ABOUT THIS TASK: Transcribe the records below exactly.

DATA EXTRACT:
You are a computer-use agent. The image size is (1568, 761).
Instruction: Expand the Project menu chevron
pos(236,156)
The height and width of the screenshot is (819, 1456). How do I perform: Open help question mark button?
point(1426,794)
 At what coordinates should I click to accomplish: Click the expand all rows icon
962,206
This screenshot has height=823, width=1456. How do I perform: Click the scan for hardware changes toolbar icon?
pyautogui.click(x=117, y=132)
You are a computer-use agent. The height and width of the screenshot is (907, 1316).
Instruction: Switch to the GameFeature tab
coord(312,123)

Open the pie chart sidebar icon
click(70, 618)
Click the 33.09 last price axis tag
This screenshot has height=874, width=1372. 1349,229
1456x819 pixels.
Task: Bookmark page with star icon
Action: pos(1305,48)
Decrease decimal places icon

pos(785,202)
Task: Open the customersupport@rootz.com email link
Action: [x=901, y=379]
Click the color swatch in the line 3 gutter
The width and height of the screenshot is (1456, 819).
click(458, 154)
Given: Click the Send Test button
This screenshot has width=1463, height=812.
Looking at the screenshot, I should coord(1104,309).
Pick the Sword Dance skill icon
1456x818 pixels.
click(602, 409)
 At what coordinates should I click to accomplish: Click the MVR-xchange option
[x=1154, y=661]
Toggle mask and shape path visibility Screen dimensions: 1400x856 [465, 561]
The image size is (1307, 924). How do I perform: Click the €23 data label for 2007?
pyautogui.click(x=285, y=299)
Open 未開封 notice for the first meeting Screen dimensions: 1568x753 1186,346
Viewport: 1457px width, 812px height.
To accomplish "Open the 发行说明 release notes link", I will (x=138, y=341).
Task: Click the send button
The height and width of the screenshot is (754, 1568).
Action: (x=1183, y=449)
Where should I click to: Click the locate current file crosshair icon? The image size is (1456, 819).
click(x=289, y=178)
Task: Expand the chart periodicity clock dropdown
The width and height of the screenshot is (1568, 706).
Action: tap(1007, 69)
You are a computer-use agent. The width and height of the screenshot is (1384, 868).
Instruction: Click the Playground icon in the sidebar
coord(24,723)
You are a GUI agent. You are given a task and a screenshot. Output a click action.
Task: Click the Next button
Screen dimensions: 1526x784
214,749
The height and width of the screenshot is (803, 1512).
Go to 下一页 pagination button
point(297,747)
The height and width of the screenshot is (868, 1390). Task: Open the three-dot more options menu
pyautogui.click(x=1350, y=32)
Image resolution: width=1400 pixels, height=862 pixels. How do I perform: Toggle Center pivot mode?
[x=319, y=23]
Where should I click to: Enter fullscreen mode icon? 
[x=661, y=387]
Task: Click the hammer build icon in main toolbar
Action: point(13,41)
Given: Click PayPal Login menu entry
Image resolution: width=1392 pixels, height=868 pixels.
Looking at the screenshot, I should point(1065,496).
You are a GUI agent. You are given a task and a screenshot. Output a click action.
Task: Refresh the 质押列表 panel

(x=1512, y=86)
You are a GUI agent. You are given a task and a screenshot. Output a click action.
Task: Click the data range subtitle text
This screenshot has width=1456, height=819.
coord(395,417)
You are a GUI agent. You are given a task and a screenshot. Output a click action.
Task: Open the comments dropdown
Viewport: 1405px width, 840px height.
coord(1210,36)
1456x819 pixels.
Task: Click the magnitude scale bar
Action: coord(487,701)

REPLY:
You are a computer-use agent. The image size is (1568, 761).
Instruction: Expand the Project menu chevron
pos(236,156)
The height and width of the screenshot is (819, 1456). How do I perform: Open help question mark button?
point(1426,794)
 At what coordinates should I click to accomplish: Click the expand all rows icon
962,206
This screenshot has height=823, width=1456. How do I perform: Click the scan for hardware changes toolbar icon?
pyautogui.click(x=117, y=132)
You are a computer-use agent. The height and width of the screenshot is (907, 1316).
Instruction: Switch to the GameFeature tab
coord(312,123)

Open the pie chart sidebar icon
click(70, 618)
Click the 33.09 last price axis tag
This screenshot has height=874, width=1372. 1349,229
1456x819 pixels.
Task: Bookmark page with star icon
Action: pos(1305,48)
Decrease decimal places icon

pos(785,202)
Task: Open the customersupport@rootz.com email link
Action: [x=901, y=379]
Click the color swatch in the line 3 gutter
The width and height of the screenshot is (1456, 819).
click(458, 154)
Given: Click the Send Test button
This screenshot has width=1463, height=812.
Looking at the screenshot, I should coord(1104,309).
Pick the Sword Dance skill icon
1456x818 pixels.
click(602, 409)
 At what coordinates should I click to accomplish: Click the MVR-xchange option
[x=1154, y=661]
Toggle mask and shape path visibility Screen dimensions: 1400x856 [465, 561]
The image size is (1307, 924). How do I perform: Click the €23 data label for 2007?
pyautogui.click(x=285, y=299)
Open 未開封 notice for the first meeting Screen dimensions: 1568x753 1186,346
Viewport: 1457px width, 812px height.
To accomplish "Open the 发行说明 release notes link", I will (x=138, y=341).
Task: Click the send button
The height and width of the screenshot is (754, 1568).
Action: (x=1183, y=449)
Where should I click to: Click the locate current file crosshair icon? The image size is (1456, 819).
click(x=289, y=178)
Task: Expand the chart periodicity clock dropdown
The width and height of the screenshot is (1568, 706).
Action: tap(1007, 69)
You are a computer-use agent. The width and height of the screenshot is (1384, 868).
Instruction: Click the Playground icon in the sidebar
coord(24,723)
You are a GUI agent. You are given a task and a screenshot. Output a click action.
Task: Click the Next button
Screen dimensions: 1526x784
214,749
The height and width of the screenshot is (803, 1512).
Go to 下一页 pagination button
point(297,747)
The height and width of the screenshot is (868, 1390). Task: Open the three-dot more options menu
pyautogui.click(x=1350, y=32)
Image resolution: width=1400 pixels, height=862 pixels. How do I perform: Toggle Center pivot mode?
[x=319, y=23]
Where should I click to: Enter fullscreen mode icon? 
[x=661, y=387]
Task: Click the hammer build icon in main toolbar
Action: point(13,41)
Given: Click PayPal Login menu entry
Image resolution: width=1392 pixels, height=868 pixels.
Looking at the screenshot, I should point(1065,496).
You are a GUI agent. You are given a task and a screenshot. Output a click action.
Task: Refresh the 质押列表 panel

(x=1512, y=86)
You are a GUI agent. You are given a task and a screenshot. Output a click action.
Task: Click the data range subtitle text
This screenshot has width=1456, height=819.
coord(395,417)
You are a GUI agent. You are given a task and a screenshot. Output a click action.
Task: Open the comments dropdown
Viewport: 1405px width, 840px height.
coord(1210,36)
1456x819 pixels.
Task: Click the magnitude scale bar
Action: coord(487,701)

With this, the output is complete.